**Aufgaben**
A. Der wievielte Besuch in Mexiko ist das Thema des Textauszugs?
B. Gib aus dem Textauszug alles von „Heute ist ein“ bis hinunter zu „was wir brauchen.“ wortgetreu wieder.

### Textauszug

Heute ist ein unfassbar schöner Tag für mich und ich nutze die Gelegenheit, auf ein wichtiges Ereignis in diesem Jahr zurückzublicken und darüber zu reflektieren. Es geht um meinen dritten Besuch in Mexiko. Ich vermisse dieses Land so sehr und alles, was ich dort erleben durfte.
Mein letzer Besuch war auch mit einer kleinen "Lektion" verbunden, die ich euch in diesem Beitrag etwas ausführlicher beschreiben möchte.
Es gibt für mich zwei grundsätzlich verschiedene Arten, mit unserer Umwelt umzugehen: Wir können:
- uns als ein Teil von ihr betrachten, nur das aus ihr herausnehmen, was wir wirklich brauchen, und uns das, was wir vorfinden, nutzbar machen (kultivieren) oder aber:
- uns als getrennt von der Natur betrachten, als über ihr stehend, mit dem Recht, uns alles zu nehmen, was wir brauchen.
Beide Herangehensweisen gehen davon aus, dass die Geschenke der Natur unendlich sind, sie uns also unendliche Fülle zur Verfügung stellt. Der Unterschied ist nur, dass die Vertreter der letzten Variante davon ausgehen, dass man dafür rein gar nichts tun müsste, dass es sozusagen das Vorrecht oder Glück des Menschen ist, dass ihm immer alles so zufällt, wie er es braucht, und dass er keinerlei Anteil daran hat oder Anteil daran nehmen muss.

######
### Datenauszüge

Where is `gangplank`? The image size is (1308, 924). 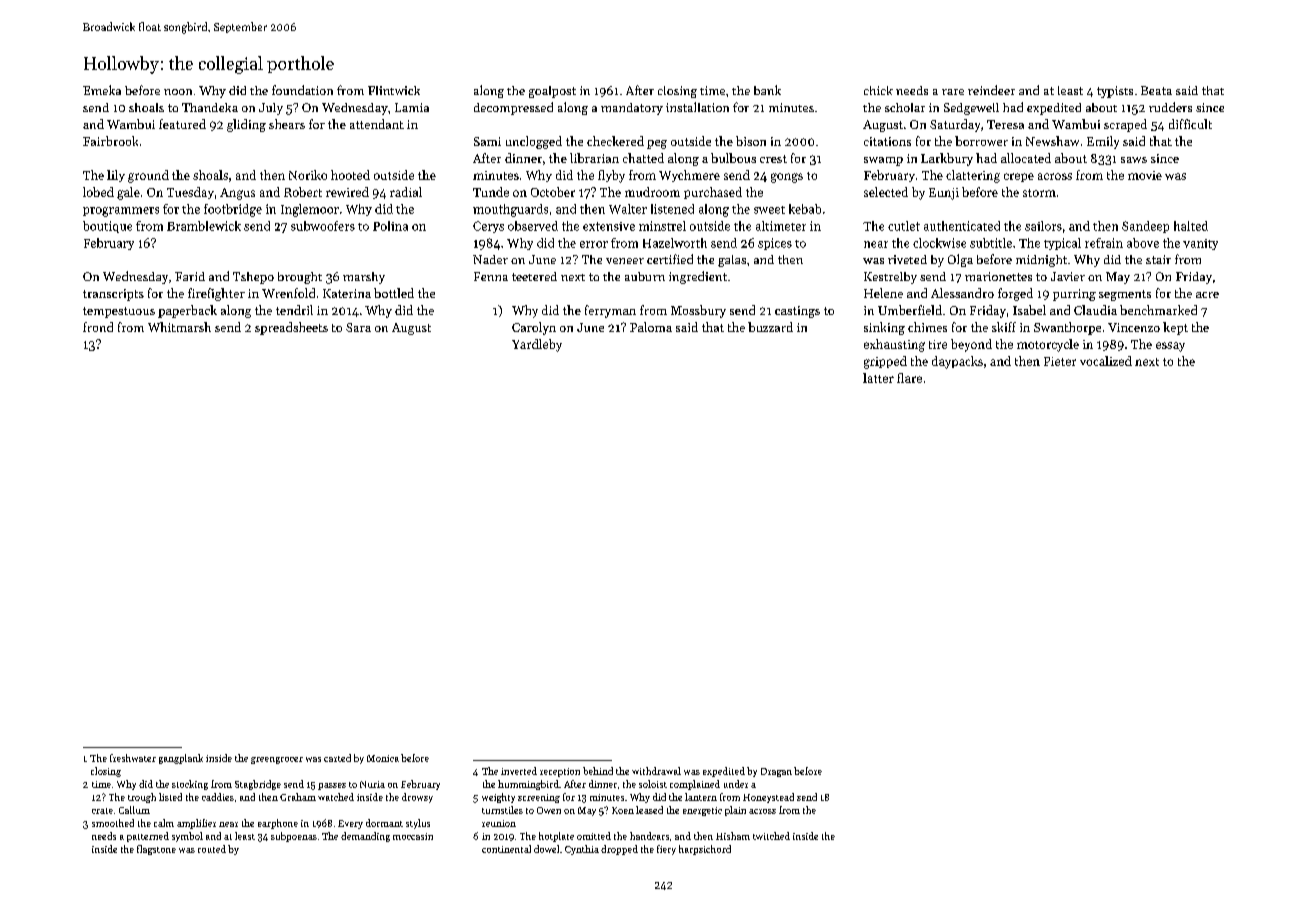
gangplank is located at coordinates (181, 759).
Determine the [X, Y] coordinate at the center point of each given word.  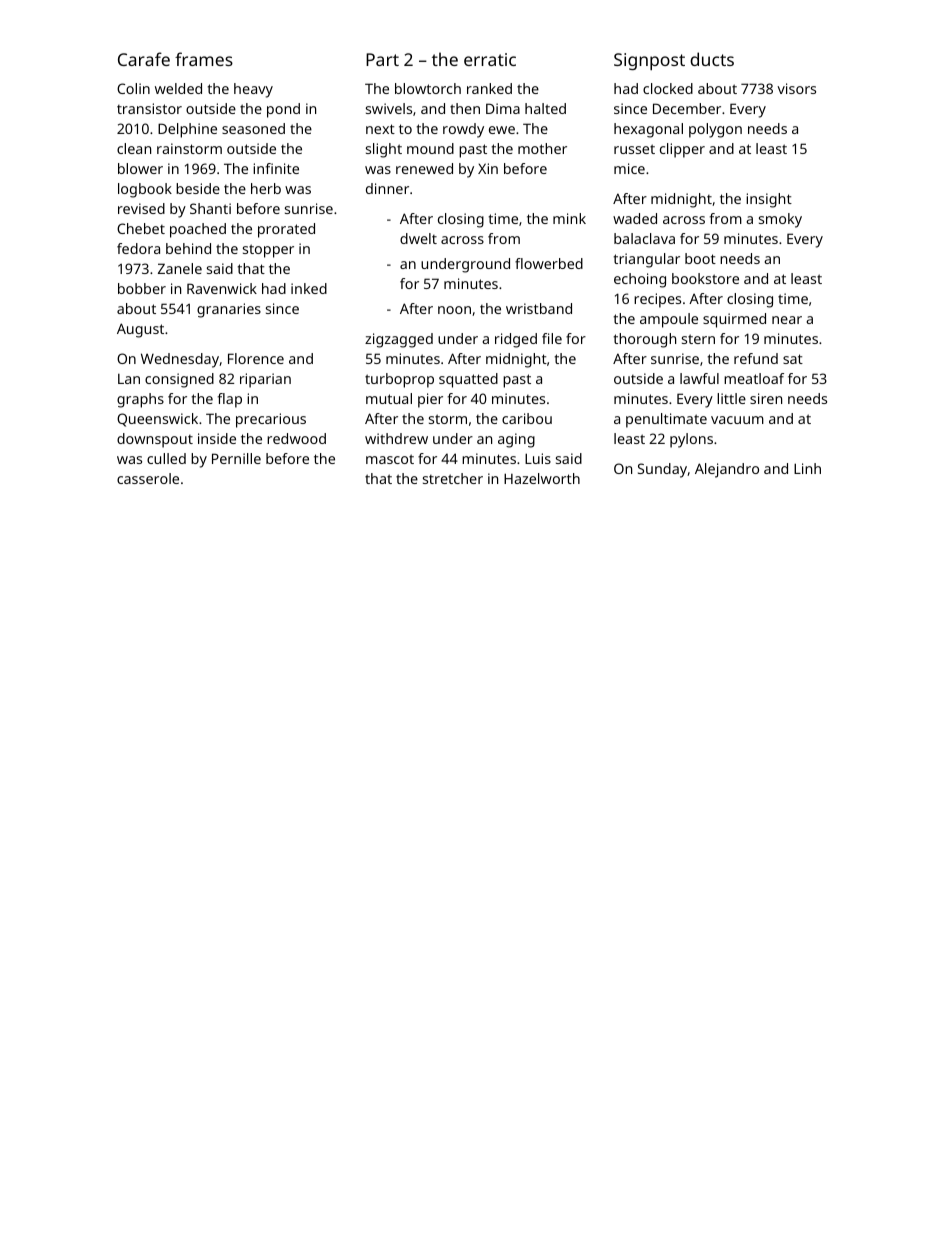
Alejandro [727, 470]
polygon [715, 130]
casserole [148, 478]
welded [178, 88]
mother [542, 148]
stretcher [453, 478]
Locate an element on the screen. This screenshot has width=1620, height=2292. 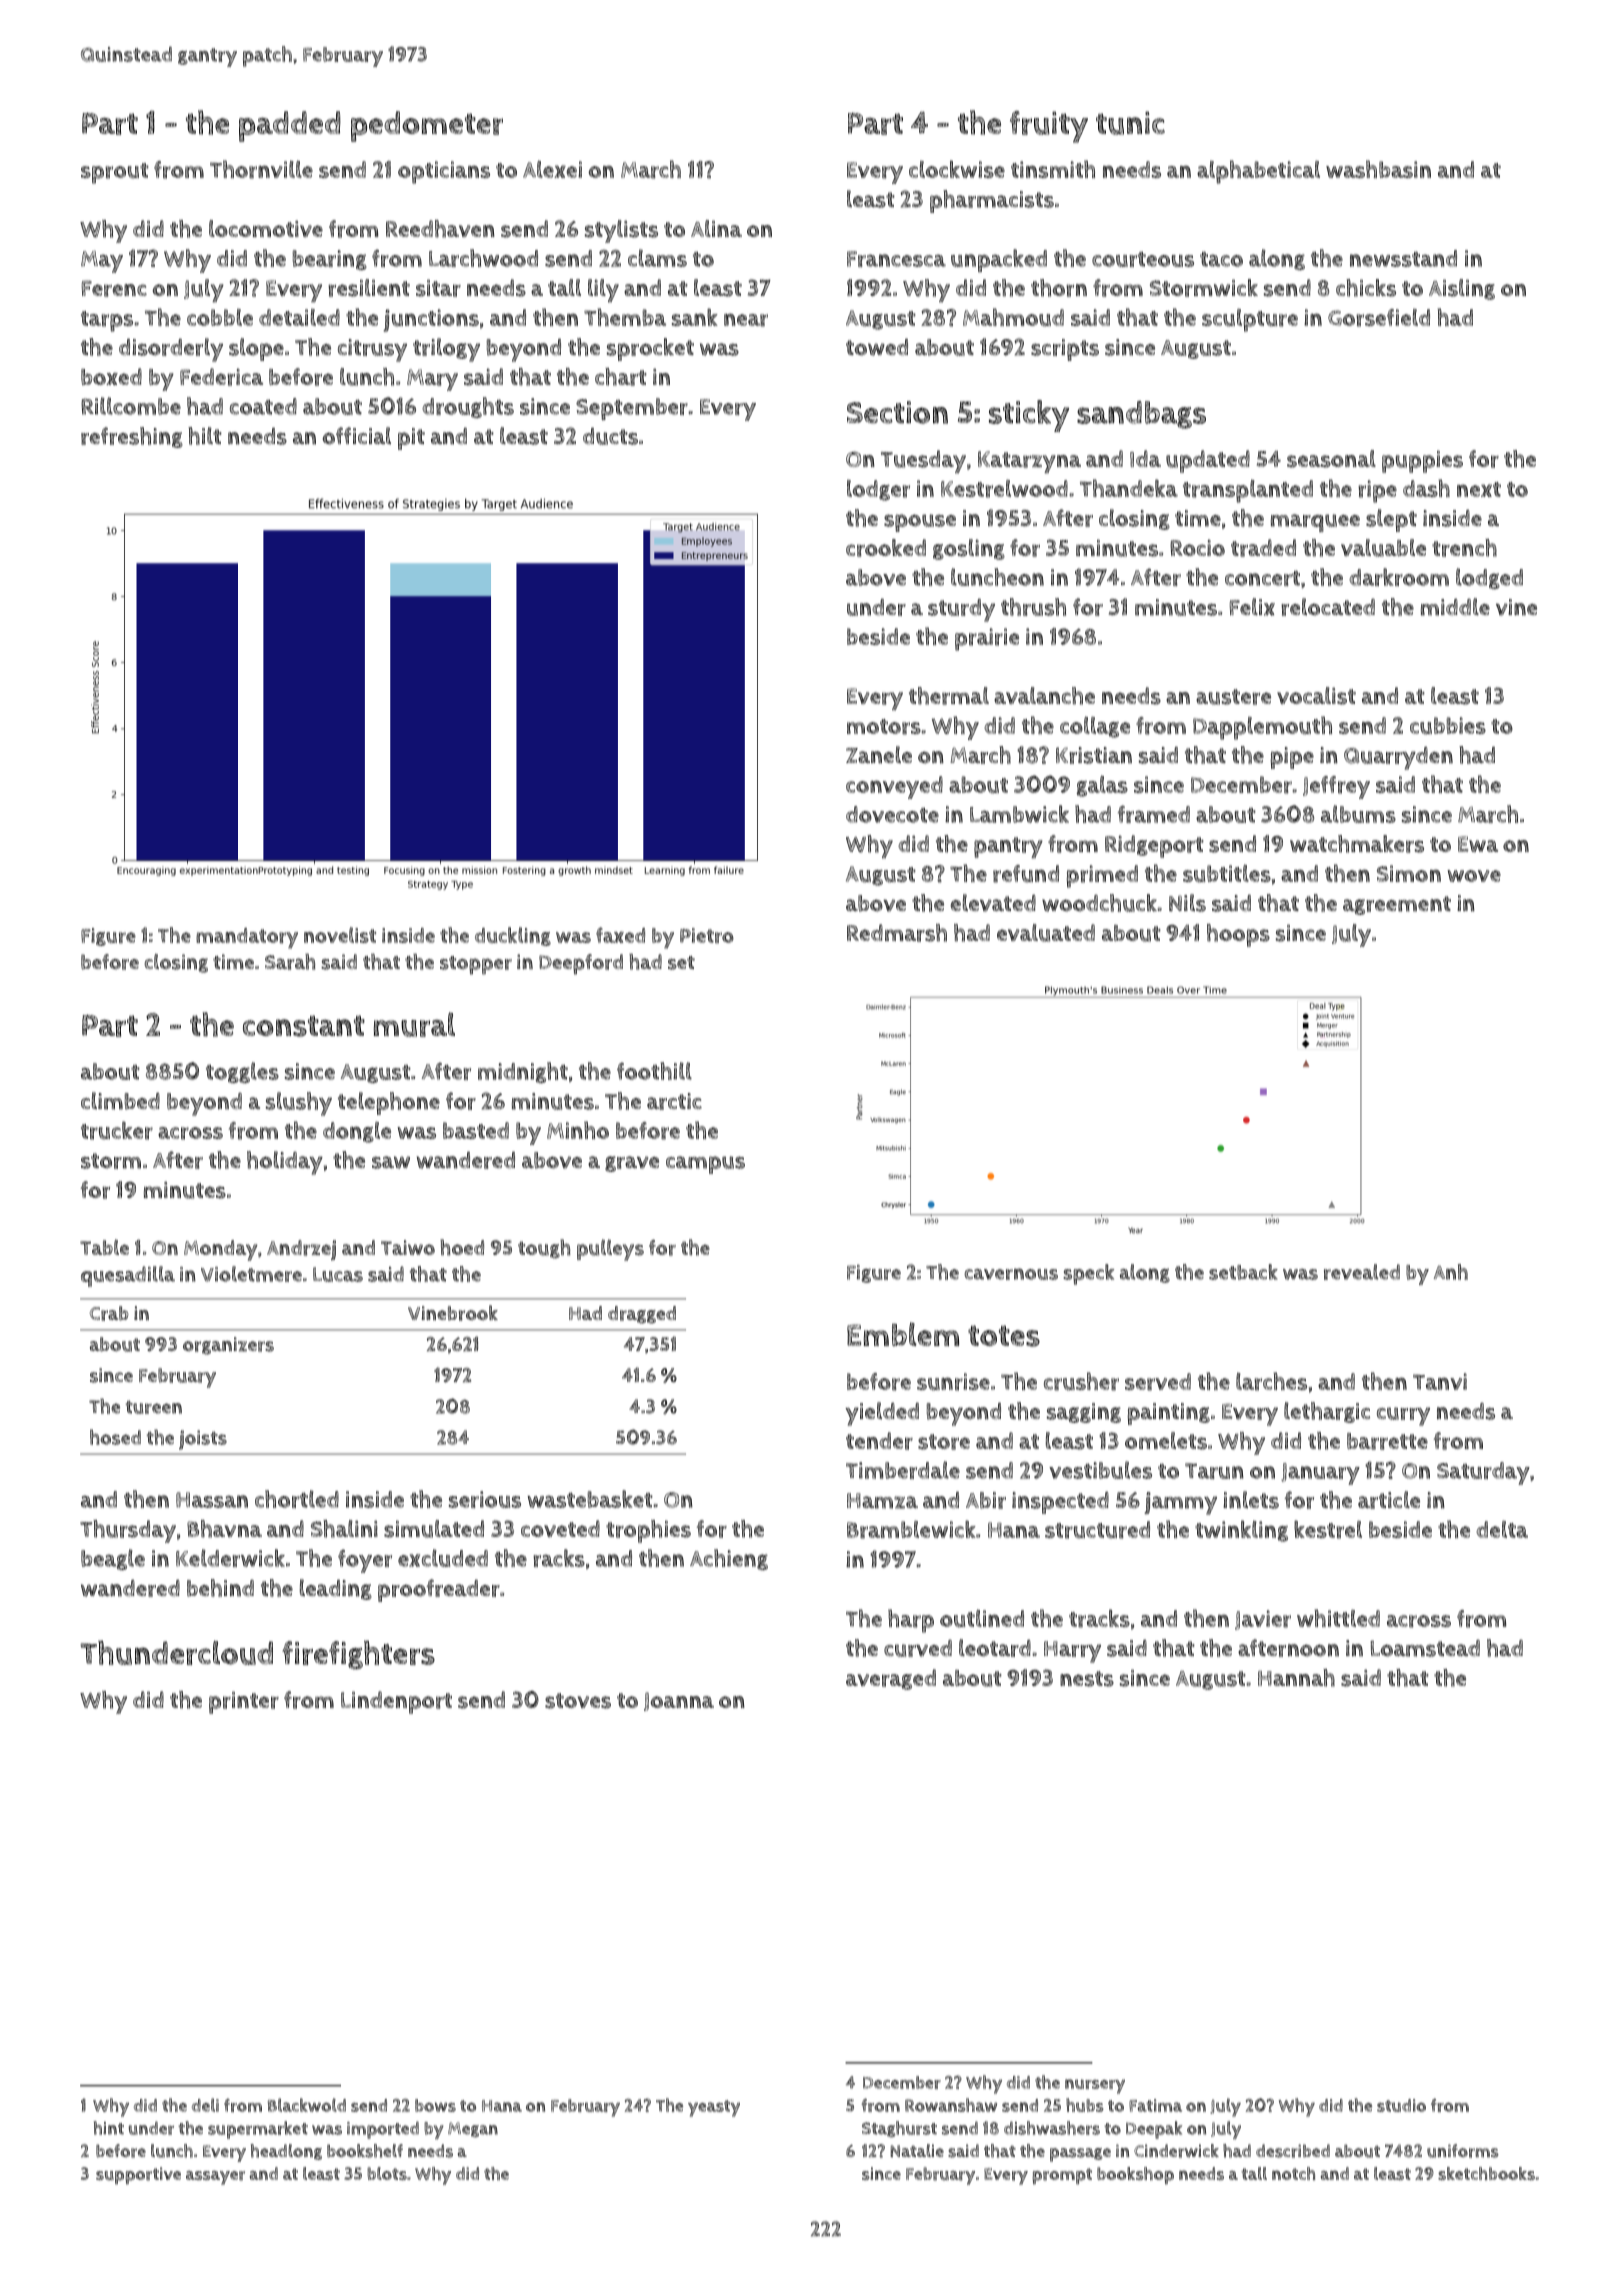
faxed is located at coordinates (620, 935).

######

**Lösungen**
A. Der dritte Besuch.

B.
Heute ist ein unfassbar schöner Tag für mich und ich nutze die Gelegenheit, auf ein wichtiges Ereignis in diesem Jahr zurückzublicken und darüber zu reflektieren. Es geht um meinen dritten Besuch in Mexiko. Ich vermisse dieses Land so sehr und alles, was ich dort erleben durfte.
Mein letzer Besuch war auch mit einer kleinen "Lektion" verbunden, die ich euch in diesem Beitrag etwas ausführlicher beschreiben möchte.
Es gibt für mich zwei grundsätzlich verschiedene Arten, mit unserer Umwelt umzugehen: Wir können:
- uns als ein Teil von ihr betrachten, nur das aus ihr herausnehmen, was wir wirklich brauchen, und uns das, was wir vorfinden, nutzbar machen (kultivieren) oder aber:
- uns als getrennt von der Natur betrachten, als über ihr stehend, mit dem Recht, uns alles zu nehmen, was wir brauchen.